There’s a complex alchemy to a good gastropub. The greatest of them walk a tricky tightrope between delivering restaurant-quality food, but still conjuring the charm and atmosphere of a genuine public house. The menu should be more than simple pub grub, but not too highfalutin, the service friendly but still attentive. More and more, we want our gastropubs to serve up seasonal British ingredients at the peak of their seasons. It’s a lot to ask, but The Greyhound Inn is the rare gastropub that fulfils all the promise - a joyous local pub, serving utterly brilliant seasonal British food.
The Greyhound’s hefty timber beams, open fireplaces and low ceilings are typical country pub - anyone who bemoans the overly sanitised nature of modern gastropubs will be extremely happy propped at the bar with a pint. The menu is absolute magic, delivering peak-season British ingredients in all the ways we’d choose to eat them. Chunky spears of asparagus - fresh from a quick plunge in some boiling salted water - are dressed with quail eggs, anchovy mayonnaise and wild garlic leaves. We swipe fresh radishes through wild garlic cream and browse average house prices in the area.
Mains, impossibly, are just as good if not better.

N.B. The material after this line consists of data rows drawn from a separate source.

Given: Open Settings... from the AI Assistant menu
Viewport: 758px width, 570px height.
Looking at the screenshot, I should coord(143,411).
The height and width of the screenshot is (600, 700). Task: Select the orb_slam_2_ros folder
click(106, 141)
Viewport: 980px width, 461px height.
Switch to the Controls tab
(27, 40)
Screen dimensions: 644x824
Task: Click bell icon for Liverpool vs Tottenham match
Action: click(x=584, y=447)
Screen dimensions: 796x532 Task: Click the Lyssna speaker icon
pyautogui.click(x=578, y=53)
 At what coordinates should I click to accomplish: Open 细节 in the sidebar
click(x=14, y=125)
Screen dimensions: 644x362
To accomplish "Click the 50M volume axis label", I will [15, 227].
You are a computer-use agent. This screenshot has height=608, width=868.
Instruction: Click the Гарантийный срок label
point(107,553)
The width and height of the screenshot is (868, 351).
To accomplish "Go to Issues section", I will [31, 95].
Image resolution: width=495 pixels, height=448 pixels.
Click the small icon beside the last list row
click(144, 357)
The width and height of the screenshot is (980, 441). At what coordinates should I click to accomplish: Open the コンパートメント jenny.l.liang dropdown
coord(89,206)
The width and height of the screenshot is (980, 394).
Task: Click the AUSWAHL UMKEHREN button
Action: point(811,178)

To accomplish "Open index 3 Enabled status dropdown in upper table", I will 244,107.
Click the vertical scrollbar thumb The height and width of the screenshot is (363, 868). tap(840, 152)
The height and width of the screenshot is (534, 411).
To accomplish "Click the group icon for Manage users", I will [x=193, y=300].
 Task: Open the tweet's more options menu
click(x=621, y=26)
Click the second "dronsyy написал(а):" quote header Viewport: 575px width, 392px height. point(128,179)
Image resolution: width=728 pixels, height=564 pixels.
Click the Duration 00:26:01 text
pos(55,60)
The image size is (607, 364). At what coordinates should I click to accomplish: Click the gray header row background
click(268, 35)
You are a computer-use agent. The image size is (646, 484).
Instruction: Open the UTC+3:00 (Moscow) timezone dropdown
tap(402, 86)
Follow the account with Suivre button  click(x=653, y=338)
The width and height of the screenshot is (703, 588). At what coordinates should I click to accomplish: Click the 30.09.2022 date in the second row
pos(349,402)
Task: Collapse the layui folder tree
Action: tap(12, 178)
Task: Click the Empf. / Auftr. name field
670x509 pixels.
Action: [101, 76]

A beautiful piece of red mullet arrives, crispy skin up, nestled into a pile of Jersey Royals, with blanched monk’s beard and a generous pool of shellfish bisque. It’s every bit as good as it sounds. There’s little more to say about a spatchcock spring chicken with wild garlic chicken butter sauce, other than to repeat the words ‘wild garlic chicken butter sauce.’
If there’s one thing that food at The Greyhound lacks it is perhaps a touch of elegance, but it’s more than made up for by generosity and full-throttle flavour, and that’s what you want from a gastropub, isn’t it? The fact that everything is made in-house makes The Greyhound all the more superb. Does the perfect gastropub exist? That remains up for debate, but The Greyhound is mightily close.